Some have advocated increasing the homeowner’s exemption to help property owners mitigate the tax increases. But this would only shift property taxes to non-owner occupied properties, including businesses and apartments. Further, if the $100,000 homeowner’s exemption is increased, it won’t help rural homeowners with property valuations under $200,000. Others have advocated passing a law like California’s Proposition 13. But this, too, would only help certain taxpayers at the expense of others. In this case, incumbent property owners benefit while new property owners, including young families, are stuck with huge bills. Proposition 13’s uneven design would likely also violate Idaho’s Constitution, which requires taxes to be uniform.
If Idaho were to eliminate the property tax, it would be the only state in the country that respected the right to property ownership so much that it didn’t tax the owners of real property. That’s a bold step. But lawmakers and Gov. Brad Little could take smaller, but still meaningful steps to ameliorate the property tax burden.
The state can consolidate the more than 1,000 taxing districts in the state, so that a single property owner doesn’t find himself subject to a multitude of taxing districts — so many that a given district evades any real accountability for the levies it sets. The state could also consolidate the number of property tax increase elections, which would cut down serial do-over elections that local governments use until voters acquiesce to the government’s demand for more money.
Further, Idaho legislators could fix the state’s “forgone balance” rules. If you’re not sure what a forgone balance is, check out some of my previous articles on the topic. Basically, a forgone balance allows tax entities to collect property taxes they could have assessed earlier but didn’t. To make it even a tiny bit harder to collect these taxes would protect taxpayers from facing the sudden shock of many years of retroactive tax harvesting.
The state could eliminate certain tax levies, like the “charity levy” that funds county indigent programs. It could eliminate or restrict urban renewal districts that drive up property taxes. Officials could eliminate special tax deals that allow select businesses to pay no property taxes, which simply shifts costs to everyone else.
Keep in mind that a portion of sales tax collections are distributed to counties and cities — and those shared revenues have been growing annually at nearly six percent for many years. The state could require that any windfall sales tax collections be used to reduce property taxes instead of being used to expand government. By redirecting sales tax dollars to property tax reduction, local governments would likely have to curtail their spending and prioritize tax relief.I believe eliminating the property tax is an idea whose time has come. But even if others don’t believe as I do, hopefully state officials will agree that they have numerous options to pass the reforms needed to reduce property taxes so private property remains affordable for everyone.

[Stored data entries]
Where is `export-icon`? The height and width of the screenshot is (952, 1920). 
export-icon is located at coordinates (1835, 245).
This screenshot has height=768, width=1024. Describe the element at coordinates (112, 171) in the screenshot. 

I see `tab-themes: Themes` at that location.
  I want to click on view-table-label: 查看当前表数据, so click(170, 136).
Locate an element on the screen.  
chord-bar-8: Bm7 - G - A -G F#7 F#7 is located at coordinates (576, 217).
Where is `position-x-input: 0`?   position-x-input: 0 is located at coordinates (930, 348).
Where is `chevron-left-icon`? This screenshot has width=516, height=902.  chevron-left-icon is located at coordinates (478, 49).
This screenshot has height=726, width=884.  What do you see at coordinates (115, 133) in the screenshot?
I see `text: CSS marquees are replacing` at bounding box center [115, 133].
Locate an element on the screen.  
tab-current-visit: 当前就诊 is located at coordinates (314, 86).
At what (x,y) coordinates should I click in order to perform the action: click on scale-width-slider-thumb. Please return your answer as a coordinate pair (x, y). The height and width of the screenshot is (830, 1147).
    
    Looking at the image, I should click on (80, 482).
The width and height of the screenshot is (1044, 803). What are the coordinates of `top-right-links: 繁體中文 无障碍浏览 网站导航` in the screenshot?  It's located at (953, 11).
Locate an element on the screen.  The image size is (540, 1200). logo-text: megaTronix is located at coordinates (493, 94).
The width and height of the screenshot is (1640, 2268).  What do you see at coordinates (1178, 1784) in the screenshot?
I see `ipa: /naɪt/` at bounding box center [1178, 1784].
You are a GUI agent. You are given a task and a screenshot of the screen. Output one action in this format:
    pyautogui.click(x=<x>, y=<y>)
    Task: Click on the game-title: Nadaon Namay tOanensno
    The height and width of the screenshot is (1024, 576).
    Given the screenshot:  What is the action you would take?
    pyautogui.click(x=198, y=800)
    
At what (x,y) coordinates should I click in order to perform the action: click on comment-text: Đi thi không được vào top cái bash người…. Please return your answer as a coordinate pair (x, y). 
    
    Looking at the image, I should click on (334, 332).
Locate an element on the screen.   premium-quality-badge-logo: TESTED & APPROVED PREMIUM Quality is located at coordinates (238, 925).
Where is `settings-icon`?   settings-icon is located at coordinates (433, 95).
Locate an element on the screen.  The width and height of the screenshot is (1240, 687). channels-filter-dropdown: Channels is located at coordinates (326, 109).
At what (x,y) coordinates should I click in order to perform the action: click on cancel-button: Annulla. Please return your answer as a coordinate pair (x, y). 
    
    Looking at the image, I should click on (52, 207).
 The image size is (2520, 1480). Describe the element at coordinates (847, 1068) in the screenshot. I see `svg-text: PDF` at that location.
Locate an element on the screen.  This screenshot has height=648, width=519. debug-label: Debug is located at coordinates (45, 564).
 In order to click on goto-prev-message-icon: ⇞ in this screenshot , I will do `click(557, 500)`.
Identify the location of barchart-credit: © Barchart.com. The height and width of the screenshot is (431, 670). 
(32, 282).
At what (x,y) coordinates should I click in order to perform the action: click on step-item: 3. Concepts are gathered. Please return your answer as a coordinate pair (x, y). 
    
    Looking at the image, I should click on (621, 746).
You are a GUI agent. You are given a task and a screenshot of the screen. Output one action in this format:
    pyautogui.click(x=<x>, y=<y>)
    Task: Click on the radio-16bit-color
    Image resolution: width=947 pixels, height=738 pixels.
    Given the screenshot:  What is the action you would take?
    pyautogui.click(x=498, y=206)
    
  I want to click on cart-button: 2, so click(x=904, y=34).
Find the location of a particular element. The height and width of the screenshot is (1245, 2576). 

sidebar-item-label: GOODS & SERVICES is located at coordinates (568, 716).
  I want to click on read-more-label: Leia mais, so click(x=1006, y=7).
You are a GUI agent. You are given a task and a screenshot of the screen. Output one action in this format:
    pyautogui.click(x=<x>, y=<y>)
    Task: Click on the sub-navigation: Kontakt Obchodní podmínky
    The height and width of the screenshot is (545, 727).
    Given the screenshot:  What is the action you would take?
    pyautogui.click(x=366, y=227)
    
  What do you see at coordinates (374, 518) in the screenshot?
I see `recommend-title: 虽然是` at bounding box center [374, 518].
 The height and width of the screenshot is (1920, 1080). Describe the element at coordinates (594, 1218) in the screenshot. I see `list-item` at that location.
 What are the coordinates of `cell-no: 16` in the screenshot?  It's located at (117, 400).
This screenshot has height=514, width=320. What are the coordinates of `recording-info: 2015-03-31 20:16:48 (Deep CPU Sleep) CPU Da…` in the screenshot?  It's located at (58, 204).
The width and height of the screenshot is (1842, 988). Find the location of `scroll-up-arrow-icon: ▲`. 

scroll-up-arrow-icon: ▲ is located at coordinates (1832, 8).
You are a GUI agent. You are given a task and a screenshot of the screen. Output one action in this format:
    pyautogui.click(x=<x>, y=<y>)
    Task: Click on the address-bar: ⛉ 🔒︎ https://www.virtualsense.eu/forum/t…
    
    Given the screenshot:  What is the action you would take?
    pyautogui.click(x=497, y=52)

_Work to complete_.
**a)** Reproduce everything in the property tax article from "Keep in mind" down to "affordable for everyone.".
**b)** Pick out each line of the rows that contains the string "text".
These rows are unrelated to the property tax article.

_Solutions to each task_.
**a)**
Keep in mind that a portion of sales tax collections are distributed to counties and cities — and those shared revenues have been growing annually at nearly six percent for many years. The state could require that any windfall sales tax collections be used to reduce property taxes instead of being used to expand government. By redirecting sales tax dollars to property tax reduction, local governments would likely have to curtail their spending and prioritize tax relief.I believe eliminating the property tax is an idea whose time has come. But even if others don’t believe as I do, hopefully state officials will agree that they have numerous options to pass the reforms needed to reduce property taxes so private property remains affordable for everyone.

**b)**
I see `text: CSS marquees are replacing` at bounding box center [115, 133].
Locate an element on the screen.  The image size is (540, 1200). logo-text: megaTronix is located at coordinates (493, 94).
At what (x,y) coordinates should I click in order to perform the action: click on comment-text: Đi thi không được vào top cái bash người…. Please return your answer as a coordinate pair (x, y). 
 The image size is (2520, 1480). Describe the element at coordinates (847, 1068) in the screenshot. I see `svg-text: PDF` at that location.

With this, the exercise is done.